Queering narrative voice

Susan S. Lanser
ABSTRACT
Narrative theory has paid less attention to queer possibilities than narrative itself warrants. This essay takes up the specific subject of narrative voice and asks how it might be 'queered' by considering three distinct meanings of the verb 'to queer'. Seeking as well to establish compatibility between feminist and queer understandings of voice, I explore ways in which both homodiegtetic (first-person) and heterodiegetic (third-person) narrative might take queer forms. Homodiegetic narration may articulate queer sexuality in either implicit or explicit ways; homodiegesis may also resort to strategies of gender ambiguity that render impossible the attribution of a narrator's sex.
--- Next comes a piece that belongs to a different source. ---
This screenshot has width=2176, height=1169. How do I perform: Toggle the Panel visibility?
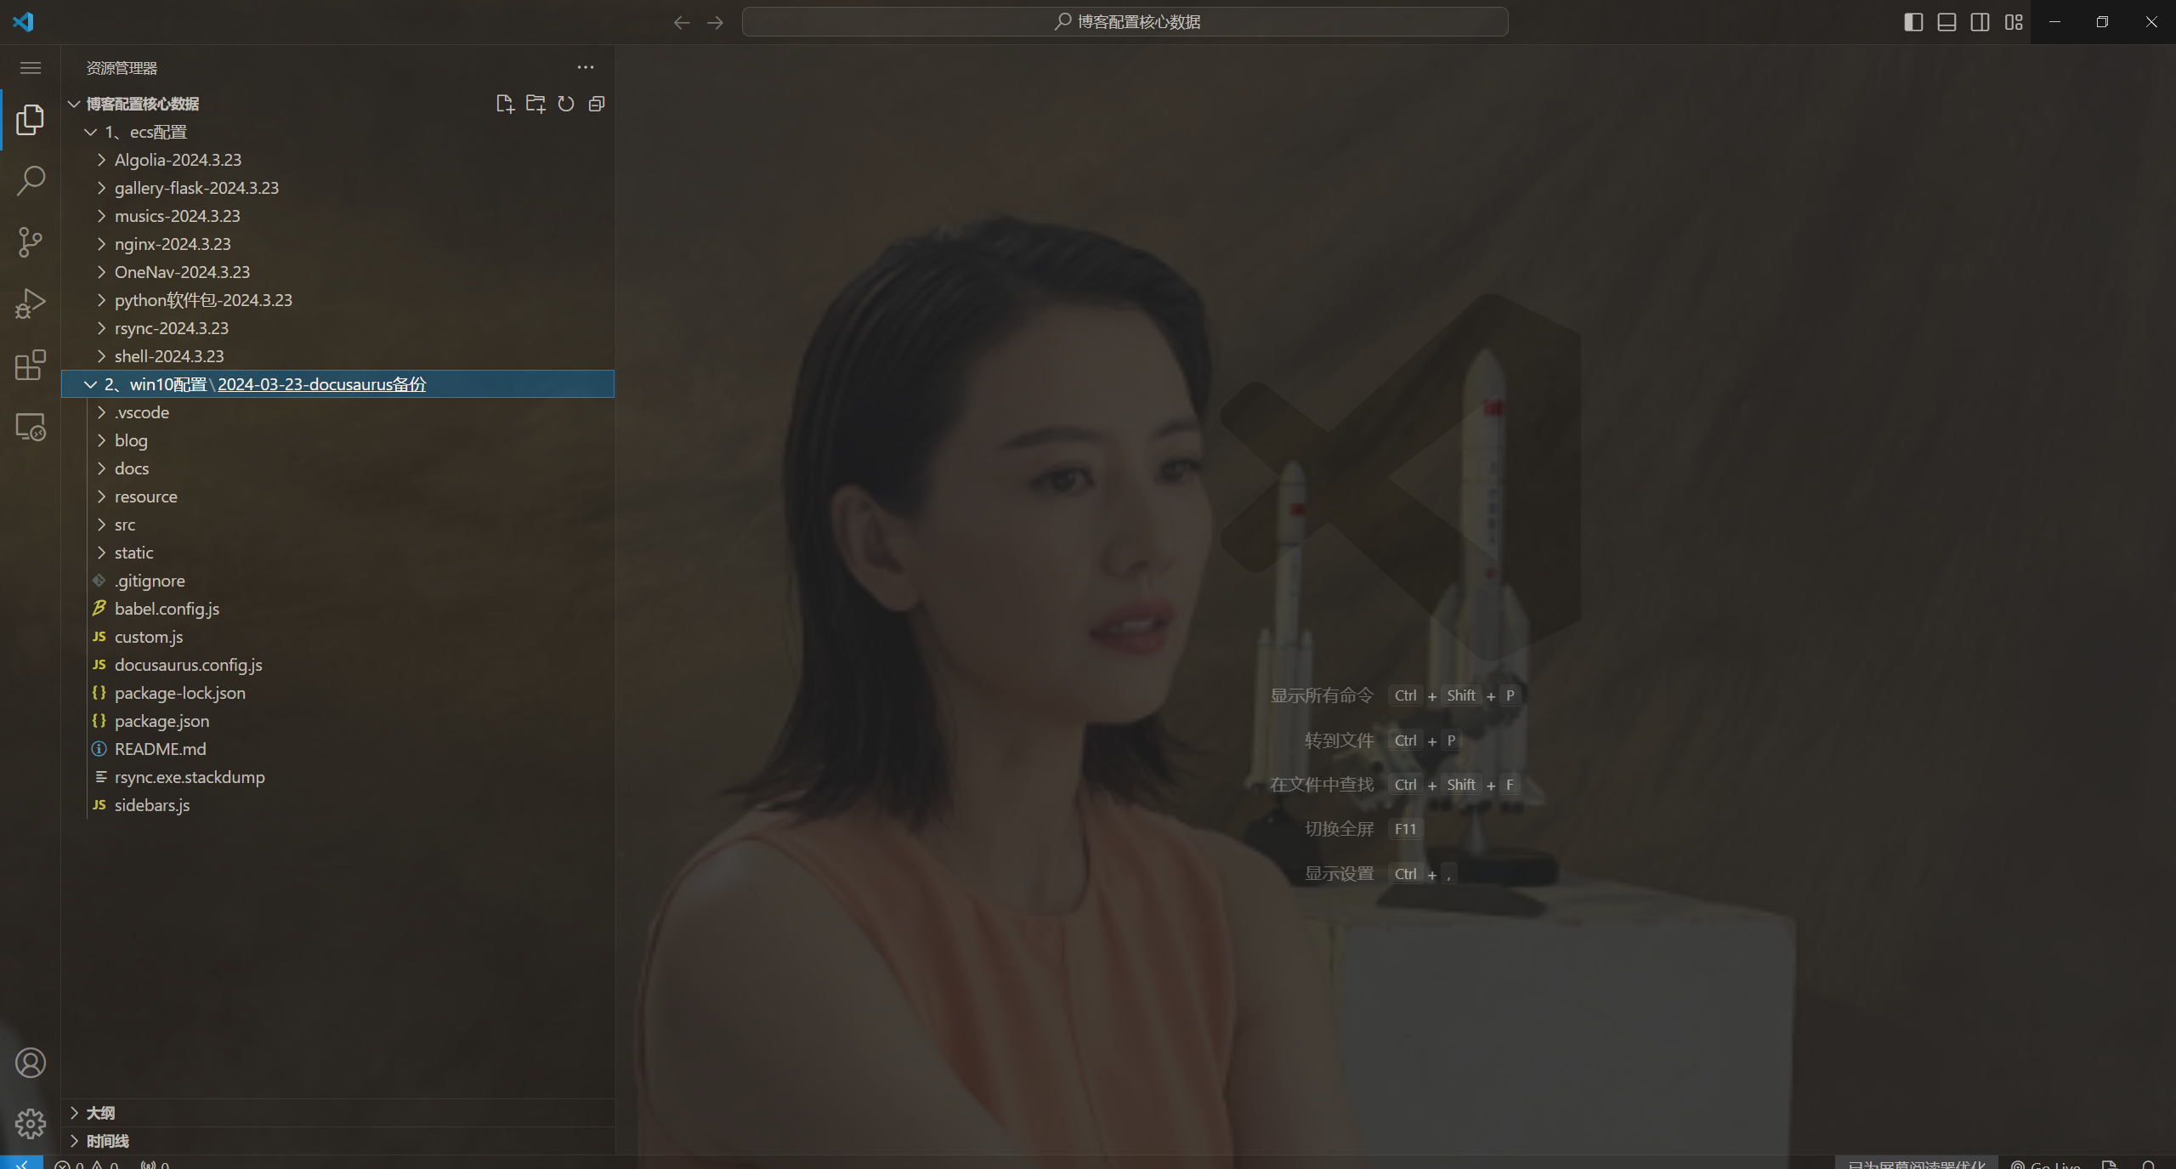click(1946, 22)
I also undertake a revisionist engagement with heterodiegetic narration and with the conventional linkages made between the gender of an author and the gender attributed to the narrative voice. I argue that heterodiegetic narration is conventionally queer insofar as it resists sexual determination through textual means. Finally, I call for a queerer understanding of narration while also questioning the value of different definitions of 'queer' for narratological thinking. The essay also proposes an understanding of narrative voice in relation to gender and sexuality that compatibly crosses queer and feminist thought.
Queering is the covering of a Wall when it is new built, that Rain drive not into it.1 [Randle Holme, 'Terms Used by the Bricklayer' (1688)]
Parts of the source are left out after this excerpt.